Text passage:

------------------------------------------------------------------------

MORE GUNS, LESS CRIME
UNDERSTANDING CRIME AND GUN-CONTROL LAWS
By JOHN R. LOTT, JR.
THE UNIVERSITY OF CHICAGO PRESS
Copyright © 2010 The University of Chicago
All right reserved.
American culture is a gun culture—not merely in the sense that in 2009 about 124 million people lived in households that owned a total of about 270 million guns, but in the broader sense that guns pervade our debates on crime and are constantly present in movies and the news. How many times have we read about shootings, or how many times have we heard about tragic accidental gun deaths—bad guys shooting innocent victims, bad guys shooting each other in drug wars, shots fired in self-defense, police shootings of criminals, let alone shooting in wars? We are inundated by images through the television and the press. Our kids are fascinated by computer war games and toy guns.
So we're obsessed with guns. But the big question is: What do we really know? How many times have most of us actually used a gun or seen a gun being used? How many of us have ever seen somebody in real life threatening somebody else with a gun, witnessed a shooting, or seen people defend themselves by displaying or firing guns?
The truth is that most of us have very little firsthand experience with using guns as weapons. Even the vast majority of police officers have never exchanged shots with a suspect. Most of us receive our images of guns and their use through television, film, and newspapers.
Unfortunately, the images from the screen and the newspapers are often unrepresentative or biased because of the sensationalism and exaggeration typically employed to sell news and entertainment. A couple of instances of news reporting are especially instructive in illustrating this bias. In a highly publicized incident, a Dallas man became the first Texas resident charged with using a permitted concealed weapon in a fatal shooting. Only long after the initial wave of publicity did the press report that the person had been savagely beaten and in fear for his life before firing the gun. In another case a Japanese student was shot on his way to a Halloween party in Louisiana in 1992. It made international headlines and showed how defensive gun use can go tragically wrong. However, this incident was a rare event: in the entire United States during a year, only about 30 people are accidentally killed by private citizens who mistakenly believe the victim to be an intruder. By comparison, police accidentally kill as many as 330 innocent individuals annually. In neither the Louisiana case nor the Texas case did the courts find the shooting to be criminal.

------------------------------------------------------------------------

Source data:
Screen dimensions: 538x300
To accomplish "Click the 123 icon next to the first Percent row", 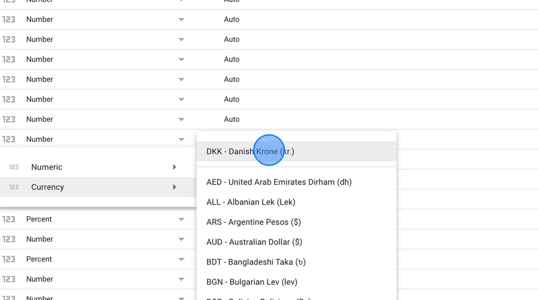I will pyautogui.click(x=8, y=219).
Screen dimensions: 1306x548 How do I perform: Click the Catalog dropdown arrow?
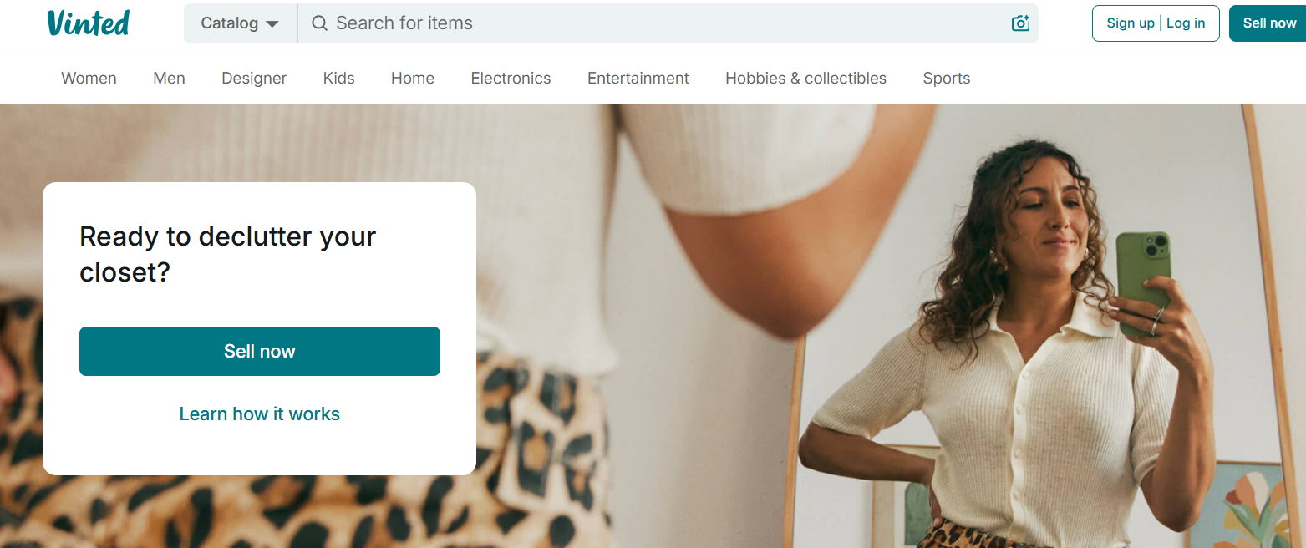pos(272,24)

------------------------------------------------------------------------

Exercise tasks:
• 1. Print the part of the passage on guns and crime starting at "The truth is" and ending at "film, and newspapers.".
• 2. Condense the paragraph of the passage on guns and crime that begins "Unfortunately, the images from the screen" into a short bulleted list that keeps its main facts.

Answers to the exercises:
• 1.
The truth is that most of us have very little firsthand experience with using guns as weapons. Even the vast majority of police officers have never exchanged shots with a suspect. Most of us receive our images of guns and their use through television, film, and newspapers.

• 2.
- Images of guns on screen and in newspapers are often unrepresentative or biased, because sensationalism and exaggeration are used to sell news and entertainment.
- A Dallas man became the first Texas resident charged with using a permitted concealed weapon in a fatal shooting. Only long after the first wave of publicity did the press report that he had been savagely beaten and feared for his life before he fired.
- In 1992 a Japanese student was shot in Louisiana on his way to a Halloween party. The case made international headlines as an example of defensive gun use going tragically wrong.
- Such events are rare. Each year in the United States, only about 30 people are accidentally killed by private citizens who mistake them for intruders, while police accidentally kill as many as 330 innocent people.
- The courts found neither the Texas shooting nor the Louisiana shooting to be criminal.